Grouping muscles to make controlling limbs easier

With more than 30 muscles in your arm, controlling movement -- whether it's grasping a glass or throwing a baseball -- is a complex task that potentially takes into account thousands of variables.

But researchers at Northwestern University have shown that it could be possible to control a limb by stimulating groups of muscles rather than individual muscles -- a finding that could make it easier to restore muscle movements in people who have become paralyzed.

The researchers used a model of the muscles in a frog's hind leg to perform a computational analysis that, when run as a simulation, shows that researchers can control the limb using muscle groups just about as well as if they controlled individual muscles. The findings were published last week by the Proceedings of the National Academy of Sciences.

"By controlling muscle groups instead of individual muscles, we're reducing the variables, but we're not losing efficiency," said Matthew Tresch, assistant professor of biomedical engineering at the McCormick School of Engineering and Applied Science and of physical medicine and rehabilitation at the Feinberg School of Medicine. Tresch and colleagues from the Rehabilitation Institute of Chicago conducted the research.

The idea that the body's nervous system controls a limb using muscle groups, or "synergies," has been a controversial hypothesis in the research community for the last decade. If this were the case, it would reduce the number of variables that the nervous system needs to control.

"We still don't know if that's how the central nervous system works, but what has been missing from the rhetoric is the question of whether this is a viable way to produce behavior," said Tresch. "That's what our experiment tried to do."

Using both analytical approaches and techniques from control theory, the researchers chose the muscle combinations that let the frog's hind leg do what it wants to do most effectively. The simulation showed that by choosing the most effective balance of muscle synergies, the researchers could control movement without degrading performance.

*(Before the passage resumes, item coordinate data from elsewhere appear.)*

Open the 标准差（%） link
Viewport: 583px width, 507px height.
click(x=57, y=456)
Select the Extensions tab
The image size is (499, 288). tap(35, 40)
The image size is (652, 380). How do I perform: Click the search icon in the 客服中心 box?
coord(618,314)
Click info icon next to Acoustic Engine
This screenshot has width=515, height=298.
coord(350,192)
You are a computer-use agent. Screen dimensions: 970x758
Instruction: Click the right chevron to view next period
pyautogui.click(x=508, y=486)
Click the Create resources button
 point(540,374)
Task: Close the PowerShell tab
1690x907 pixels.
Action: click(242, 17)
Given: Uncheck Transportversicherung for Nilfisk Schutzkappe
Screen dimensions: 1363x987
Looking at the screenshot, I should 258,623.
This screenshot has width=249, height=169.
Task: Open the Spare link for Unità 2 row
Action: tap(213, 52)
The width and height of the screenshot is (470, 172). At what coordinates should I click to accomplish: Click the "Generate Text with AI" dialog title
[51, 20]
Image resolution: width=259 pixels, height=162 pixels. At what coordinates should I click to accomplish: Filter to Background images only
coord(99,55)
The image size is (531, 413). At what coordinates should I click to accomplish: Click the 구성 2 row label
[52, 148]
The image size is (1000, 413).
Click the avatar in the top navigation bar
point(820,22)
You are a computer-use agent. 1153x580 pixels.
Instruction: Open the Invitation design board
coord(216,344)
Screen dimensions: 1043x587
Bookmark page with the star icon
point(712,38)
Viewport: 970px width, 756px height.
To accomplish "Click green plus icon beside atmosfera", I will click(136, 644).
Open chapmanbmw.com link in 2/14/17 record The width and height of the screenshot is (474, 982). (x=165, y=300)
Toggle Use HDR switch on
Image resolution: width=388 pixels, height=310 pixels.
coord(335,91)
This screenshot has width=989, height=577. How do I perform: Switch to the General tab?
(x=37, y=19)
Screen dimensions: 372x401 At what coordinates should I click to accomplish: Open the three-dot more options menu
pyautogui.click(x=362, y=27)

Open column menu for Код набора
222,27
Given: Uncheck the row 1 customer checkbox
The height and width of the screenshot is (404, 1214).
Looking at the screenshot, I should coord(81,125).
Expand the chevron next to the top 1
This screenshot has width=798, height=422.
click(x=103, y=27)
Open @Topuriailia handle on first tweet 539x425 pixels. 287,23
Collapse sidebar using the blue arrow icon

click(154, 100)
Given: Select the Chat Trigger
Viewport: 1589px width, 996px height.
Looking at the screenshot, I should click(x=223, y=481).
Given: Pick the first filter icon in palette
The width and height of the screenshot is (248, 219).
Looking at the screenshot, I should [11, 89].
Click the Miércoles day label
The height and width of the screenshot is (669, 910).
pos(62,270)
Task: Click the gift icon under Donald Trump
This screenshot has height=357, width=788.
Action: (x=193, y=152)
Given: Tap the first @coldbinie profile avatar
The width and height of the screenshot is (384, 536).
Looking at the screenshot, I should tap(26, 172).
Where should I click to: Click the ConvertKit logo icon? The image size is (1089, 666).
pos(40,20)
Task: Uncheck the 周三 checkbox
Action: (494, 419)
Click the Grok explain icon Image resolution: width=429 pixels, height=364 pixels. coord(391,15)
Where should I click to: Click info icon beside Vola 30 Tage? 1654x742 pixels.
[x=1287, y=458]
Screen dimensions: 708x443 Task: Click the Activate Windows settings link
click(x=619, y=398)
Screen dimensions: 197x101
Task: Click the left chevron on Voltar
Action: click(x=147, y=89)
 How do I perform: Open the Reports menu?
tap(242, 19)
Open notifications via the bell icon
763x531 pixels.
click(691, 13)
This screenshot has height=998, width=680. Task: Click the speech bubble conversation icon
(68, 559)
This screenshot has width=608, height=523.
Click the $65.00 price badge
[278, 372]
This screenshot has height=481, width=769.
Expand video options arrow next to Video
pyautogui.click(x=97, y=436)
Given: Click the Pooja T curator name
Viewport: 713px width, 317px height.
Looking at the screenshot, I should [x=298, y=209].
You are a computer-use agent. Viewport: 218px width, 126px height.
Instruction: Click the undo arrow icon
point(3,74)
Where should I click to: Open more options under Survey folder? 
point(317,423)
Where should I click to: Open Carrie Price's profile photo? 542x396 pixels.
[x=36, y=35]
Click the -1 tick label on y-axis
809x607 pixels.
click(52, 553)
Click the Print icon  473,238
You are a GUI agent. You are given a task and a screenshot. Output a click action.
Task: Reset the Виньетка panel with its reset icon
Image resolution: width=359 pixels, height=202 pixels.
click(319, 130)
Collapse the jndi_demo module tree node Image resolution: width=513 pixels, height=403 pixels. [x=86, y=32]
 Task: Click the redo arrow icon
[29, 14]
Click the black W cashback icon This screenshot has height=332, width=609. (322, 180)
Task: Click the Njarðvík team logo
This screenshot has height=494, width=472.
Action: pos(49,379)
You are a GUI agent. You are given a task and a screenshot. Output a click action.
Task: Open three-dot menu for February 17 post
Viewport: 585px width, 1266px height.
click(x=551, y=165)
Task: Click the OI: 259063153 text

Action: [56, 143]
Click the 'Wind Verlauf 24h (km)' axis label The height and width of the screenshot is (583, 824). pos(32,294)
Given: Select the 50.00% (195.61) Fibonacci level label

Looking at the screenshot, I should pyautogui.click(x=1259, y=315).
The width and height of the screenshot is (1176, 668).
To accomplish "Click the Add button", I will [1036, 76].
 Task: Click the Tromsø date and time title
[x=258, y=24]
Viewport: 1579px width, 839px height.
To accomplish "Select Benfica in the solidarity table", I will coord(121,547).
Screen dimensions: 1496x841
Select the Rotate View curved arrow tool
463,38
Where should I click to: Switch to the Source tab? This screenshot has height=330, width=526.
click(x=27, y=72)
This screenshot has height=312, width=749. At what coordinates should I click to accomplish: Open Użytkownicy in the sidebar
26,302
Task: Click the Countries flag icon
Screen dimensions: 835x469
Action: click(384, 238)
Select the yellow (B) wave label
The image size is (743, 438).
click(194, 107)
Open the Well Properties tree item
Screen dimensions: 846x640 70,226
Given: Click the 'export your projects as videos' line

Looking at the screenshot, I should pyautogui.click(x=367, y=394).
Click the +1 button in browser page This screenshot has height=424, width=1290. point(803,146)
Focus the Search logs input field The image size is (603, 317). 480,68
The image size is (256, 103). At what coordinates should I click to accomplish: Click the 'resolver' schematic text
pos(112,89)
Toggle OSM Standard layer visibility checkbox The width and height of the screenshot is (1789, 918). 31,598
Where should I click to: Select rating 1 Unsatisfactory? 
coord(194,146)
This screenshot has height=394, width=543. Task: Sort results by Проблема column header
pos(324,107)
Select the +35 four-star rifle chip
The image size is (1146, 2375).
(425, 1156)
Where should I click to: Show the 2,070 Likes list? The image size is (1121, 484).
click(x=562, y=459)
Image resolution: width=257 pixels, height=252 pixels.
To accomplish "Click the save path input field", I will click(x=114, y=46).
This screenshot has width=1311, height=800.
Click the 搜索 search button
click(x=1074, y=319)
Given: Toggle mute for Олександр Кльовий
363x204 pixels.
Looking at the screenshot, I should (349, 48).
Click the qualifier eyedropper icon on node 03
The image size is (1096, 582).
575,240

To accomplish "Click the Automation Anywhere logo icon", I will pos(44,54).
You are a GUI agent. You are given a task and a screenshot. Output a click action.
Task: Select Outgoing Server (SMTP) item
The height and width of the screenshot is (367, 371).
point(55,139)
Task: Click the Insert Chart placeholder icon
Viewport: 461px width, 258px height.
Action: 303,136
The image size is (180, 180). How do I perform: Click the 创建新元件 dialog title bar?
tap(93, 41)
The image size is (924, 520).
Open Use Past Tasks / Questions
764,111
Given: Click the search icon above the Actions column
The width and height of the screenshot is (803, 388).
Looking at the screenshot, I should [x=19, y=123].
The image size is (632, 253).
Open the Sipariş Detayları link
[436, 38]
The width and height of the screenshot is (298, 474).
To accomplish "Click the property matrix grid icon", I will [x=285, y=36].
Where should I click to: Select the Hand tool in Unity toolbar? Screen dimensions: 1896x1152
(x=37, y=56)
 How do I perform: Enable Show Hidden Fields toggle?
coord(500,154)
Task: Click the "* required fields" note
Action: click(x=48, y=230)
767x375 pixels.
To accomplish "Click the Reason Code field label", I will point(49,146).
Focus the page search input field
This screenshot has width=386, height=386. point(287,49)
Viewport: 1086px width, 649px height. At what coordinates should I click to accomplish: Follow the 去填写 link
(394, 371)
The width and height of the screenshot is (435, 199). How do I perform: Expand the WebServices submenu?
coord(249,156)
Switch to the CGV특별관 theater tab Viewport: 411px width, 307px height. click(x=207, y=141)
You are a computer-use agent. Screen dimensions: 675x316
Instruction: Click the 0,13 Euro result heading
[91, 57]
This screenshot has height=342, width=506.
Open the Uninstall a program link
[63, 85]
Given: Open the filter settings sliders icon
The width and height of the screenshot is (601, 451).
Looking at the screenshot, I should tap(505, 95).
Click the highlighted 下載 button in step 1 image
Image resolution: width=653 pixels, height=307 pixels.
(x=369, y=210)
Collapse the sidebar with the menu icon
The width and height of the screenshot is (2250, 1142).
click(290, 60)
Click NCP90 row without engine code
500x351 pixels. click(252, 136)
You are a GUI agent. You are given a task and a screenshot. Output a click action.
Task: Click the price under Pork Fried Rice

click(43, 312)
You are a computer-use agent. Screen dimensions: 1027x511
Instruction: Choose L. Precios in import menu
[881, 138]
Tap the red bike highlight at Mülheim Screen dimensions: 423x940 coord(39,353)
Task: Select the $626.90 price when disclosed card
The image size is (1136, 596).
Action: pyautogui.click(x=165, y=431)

"Having all these muscle variables complicates control of behavior, but it also makes certain behavior easier," said Tresch. "The complexity might be there to make certain kinds of movements more efficient than others."

By having this framework, researchers might be able to predict how muscle activation changes when a person loses a muscle or becomes paralyzed.

"Whether or not the nervous system uses this, it does seem like an approach that can simplify control for a complicated mechanical system, like a limb," said Tresch. "For people with spinal cord injuries, you can put electrodes into their muscles and stimulate them. We can use this synergies approach to make controlling a limb simpler."

Next Tresch will perform similar research using a rat model, and he is currently working with other professors at Northwestern to bring the research to patients.

"The end goal is to restore movement in people who are paralyzed," he said.